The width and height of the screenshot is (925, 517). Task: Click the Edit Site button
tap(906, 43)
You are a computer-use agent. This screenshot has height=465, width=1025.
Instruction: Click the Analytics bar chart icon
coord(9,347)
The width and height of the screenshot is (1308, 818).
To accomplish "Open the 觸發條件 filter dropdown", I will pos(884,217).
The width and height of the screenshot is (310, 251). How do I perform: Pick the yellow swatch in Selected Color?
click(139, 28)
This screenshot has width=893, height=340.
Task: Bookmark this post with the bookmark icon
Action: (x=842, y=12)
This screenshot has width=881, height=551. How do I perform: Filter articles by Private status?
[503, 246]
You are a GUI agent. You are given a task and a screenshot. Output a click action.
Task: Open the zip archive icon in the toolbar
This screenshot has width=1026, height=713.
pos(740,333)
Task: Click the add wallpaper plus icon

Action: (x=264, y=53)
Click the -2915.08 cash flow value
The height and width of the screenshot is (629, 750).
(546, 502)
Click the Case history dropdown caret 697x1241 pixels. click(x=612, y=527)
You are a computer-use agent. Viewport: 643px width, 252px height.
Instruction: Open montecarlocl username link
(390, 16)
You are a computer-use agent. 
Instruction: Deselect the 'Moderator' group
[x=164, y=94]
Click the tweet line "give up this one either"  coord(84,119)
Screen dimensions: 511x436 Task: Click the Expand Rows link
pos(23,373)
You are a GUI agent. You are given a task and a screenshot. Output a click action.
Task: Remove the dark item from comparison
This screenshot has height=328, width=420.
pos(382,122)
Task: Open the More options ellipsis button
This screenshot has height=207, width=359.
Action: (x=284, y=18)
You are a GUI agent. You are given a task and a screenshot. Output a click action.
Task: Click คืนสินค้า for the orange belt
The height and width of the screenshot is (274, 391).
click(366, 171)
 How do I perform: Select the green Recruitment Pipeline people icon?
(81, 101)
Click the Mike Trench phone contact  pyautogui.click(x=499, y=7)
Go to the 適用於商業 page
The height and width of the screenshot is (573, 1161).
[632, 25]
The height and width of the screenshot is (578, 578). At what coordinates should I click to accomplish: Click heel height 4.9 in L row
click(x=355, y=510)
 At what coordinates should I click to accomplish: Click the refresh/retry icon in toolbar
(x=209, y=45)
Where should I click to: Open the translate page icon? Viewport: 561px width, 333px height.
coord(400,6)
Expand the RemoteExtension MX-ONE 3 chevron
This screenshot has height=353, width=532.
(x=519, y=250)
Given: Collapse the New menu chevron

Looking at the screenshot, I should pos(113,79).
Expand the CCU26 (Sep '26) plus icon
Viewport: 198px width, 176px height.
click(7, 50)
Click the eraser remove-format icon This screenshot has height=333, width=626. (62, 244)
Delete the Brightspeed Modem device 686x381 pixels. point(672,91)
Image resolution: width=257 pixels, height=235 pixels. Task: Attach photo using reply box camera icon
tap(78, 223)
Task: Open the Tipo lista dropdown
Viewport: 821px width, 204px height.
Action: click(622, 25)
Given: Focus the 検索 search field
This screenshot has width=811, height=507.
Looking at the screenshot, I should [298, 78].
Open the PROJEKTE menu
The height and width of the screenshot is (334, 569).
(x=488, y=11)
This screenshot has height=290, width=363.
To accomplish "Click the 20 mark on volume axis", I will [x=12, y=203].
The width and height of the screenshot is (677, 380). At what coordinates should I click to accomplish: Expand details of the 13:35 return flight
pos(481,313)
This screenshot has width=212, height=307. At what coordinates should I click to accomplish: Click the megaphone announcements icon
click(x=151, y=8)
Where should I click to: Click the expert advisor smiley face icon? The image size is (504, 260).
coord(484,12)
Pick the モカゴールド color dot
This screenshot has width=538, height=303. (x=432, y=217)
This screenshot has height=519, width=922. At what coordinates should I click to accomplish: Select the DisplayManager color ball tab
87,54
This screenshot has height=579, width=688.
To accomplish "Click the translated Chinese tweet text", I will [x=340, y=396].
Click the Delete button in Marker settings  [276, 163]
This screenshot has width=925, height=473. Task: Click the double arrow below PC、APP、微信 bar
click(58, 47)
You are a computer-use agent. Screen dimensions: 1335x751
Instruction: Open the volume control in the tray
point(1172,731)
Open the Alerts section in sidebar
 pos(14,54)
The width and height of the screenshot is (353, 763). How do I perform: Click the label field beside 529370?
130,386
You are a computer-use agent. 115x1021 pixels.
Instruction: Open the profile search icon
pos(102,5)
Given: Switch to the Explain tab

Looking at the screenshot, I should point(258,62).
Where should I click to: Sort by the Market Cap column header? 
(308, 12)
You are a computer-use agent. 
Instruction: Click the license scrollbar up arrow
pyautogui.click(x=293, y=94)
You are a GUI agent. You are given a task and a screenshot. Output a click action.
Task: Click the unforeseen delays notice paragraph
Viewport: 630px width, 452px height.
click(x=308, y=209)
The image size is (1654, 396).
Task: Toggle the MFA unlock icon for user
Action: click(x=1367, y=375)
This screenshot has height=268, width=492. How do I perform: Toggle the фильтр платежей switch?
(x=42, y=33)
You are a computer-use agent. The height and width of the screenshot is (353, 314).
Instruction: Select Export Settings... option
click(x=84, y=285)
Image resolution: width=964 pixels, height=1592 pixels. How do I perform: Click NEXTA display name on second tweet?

# [What to produce]
Copy the material above so that it matches line for line.

# [Solution to the problem]
The width and height of the screenshot is (925, 517). Task: Click the Edit Site button
tap(906, 43)
You are a computer-use agent. This screenshot has height=465, width=1025.
Instruction: Click the Analytics bar chart icon
coord(9,347)
The width and height of the screenshot is (1308, 818).
To accomplish "Open the 觸發條件 filter dropdown", I will pos(884,217).
The width and height of the screenshot is (310, 251). How do I perform: Pick the yellow swatch in Selected Color?
click(139, 28)
This screenshot has width=893, height=340.
Task: Bookmark this post with the bookmark icon
Action: (x=842, y=12)
This screenshot has width=881, height=551. How do I perform: Filter articles by Private status?
[503, 246]
You are a GUI agent. You are given a task and a screenshot. Output a click action.
Task: Open the zip archive icon in the toolbar
This screenshot has width=1026, height=713.
pos(740,333)
Task: Click the add wallpaper plus icon

Action: (x=264, y=53)
Click the -2915.08 cash flow value
The height and width of the screenshot is (629, 750).
(546, 502)
Click the Case history dropdown caret 697x1241 pixels. click(x=612, y=527)
You are a computer-use agent. Viewport: 643px width, 252px height.
Instruction: Open montecarlocl username link
(390, 16)
You are a computer-use agent. 
Instruction: Deselect the 'Moderator' group
[x=164, y=94]
Click the tweet line "give up this one either"  coord(84,119)
Screen dimensions: 511x436 Task: Click the Expand Rows link
pos(23,373)
You are a GUI agent. You are given a task and a screenshot. Output a click action.
Task: Remove the dark item from comparison
This screenshot has height=328, width=420.
pos(382,122)
Task: Open the More options ellipsis button
This screenshot has height=207, width=359.
Action: (x=284, y=18)
You are a GUI agent. You are given a task and a screenshot. Output a click action.
Task: Click คืนสินค้า for the orange belt
The height and width of the screenshot is (274, 391).
click(366, 171)
 How do I perform: Select the green Recruitment Pipeline people icon?
(81, 101)
Click the Mike Trench phone contact  pyautogui.click(x=499, y=7)
Go to the 適用於商業 page
The height and width of the screenshot is (573, 1161).
[632, 25]
The height and width of the screenshot is (578, 578). At what coordinates should I click to accomplish: Click heel height 4.9 in L row
click(x=355, y=510)
 At what coordinates should I click to accomplish: Click the refresh/retry icon in toolbar
(x=209, y=45)
Where should I click to: Open the translate page icon? Viewport: 561px width, 333px height.
coord(400,6)
Expand the RemoteExtension MX-ONE 3 chevron
This screenshot has height=353, width=532.
(x=519, y=250)
Given: Collapse the New menu chevron

Looking at the screenshot, I should pos(113,79).
Expand the CCU26 (Sep '26) plus icon
Viewport: 198px width, 176px height.
click(7, 50)
Click the eraser remove-format icon This screenshot has height=333, width=626. (62, 244)
Delete the Brightspeed Modem device 686x381 pixels. point(672,91)
Image resolution: width=257 pixels, height=235 pixels. Task: Attach photo using reply box camera icon
tap(78, 223)
Task: Open the Tipo lista dropdown
Viewport: 821px width, 204px height.
Action: click(622, 25)
Given: Focus the 検索 search field
This screenshot has width=811, height=507.
Looking at the screenshot, I should [298, 78].
Open the PROJEKTE menu
The height and width of the screenshot is (334, 569).
(x=488, y=11)
This screenshot has height=290, width=363.
To accomplish "Click the 20 mark on volume axis", I will [x=12, y=203].
The width and height of the screenshot is (677, 380). At what coordinates should I click to accomplish: Expand details of the 13:35 return flight
pos(481,313)
This screenshot has width=212, height=307. At what coordinates should I click to accomplish: Click the megaphone announcements icon
click(x=151, y=8)
Where should I click to: Click the expert advisor smiley face icon? The image size is (504, 260).
coord(484,12)
Pick the モカゴールド color dot
This screenshot has width=538, height=303. (x=432, y=217)
This screenshot has height=519, width=922. At what coordinates should I click to accomplish: Select the DisplayManager color ball tab
87,54
This screenshot has height=579, width=688.
To accomplish "Click the translated Chinese tweet text", I will [x=340, y=396].
Click the Delete button in Marker settings  [276, 163]
This screenshot has width=925, height=473. Task: Click the double arrow below PC、APP、微信 bar
click(58, 47)
You are a computer-use agent. Screen dimensions: 1335x751
Instruction: Open the volume control in the tray
point(1172,731)
Open the Alerts section in sidebar
 pos(14,54)
The width and height of the screenshot is (353, 763). How do I perform: Click the label field beside 529370?
130,386
You are a computer-use agent. 115x1021 pixels.
Instruction: Open the profile search icon
pos(102,5)
Given: Switch to the Explain tab

Looking at the screenshot, I should point(258,62).
Where should I click to: Sort by the Market Cap column header? 
(308, 12)
You are a computer-use agent. 
Instruction: Click the license scrollbar up arrow
pyautogui.click(x=293, y=94)
You are a GUI agent. You are given a task and a screenshot. Output a click action.
Task: Click the unforeseen delays notice paragraph
Viewport: 630px width, 452px height.
click(x=308, y=209)
The image size is (1654, 396).
Task: Toggle the MFA unlock icon for user
Action: click(x=1367, y=375)
This screenshot has height=268, width=492. How do I perform: Toggle the фильтр платежей switch?
(x=42, y=33)
You are a computer-use agent. The height and width of the screenshot is (353, 314).
Instruction: Select Export Settings... option
click(x=84, y=285)
Image resolution: width=964 pixels, height=1592 pixels. How do I perform: Click NEXTA display name on second tweet?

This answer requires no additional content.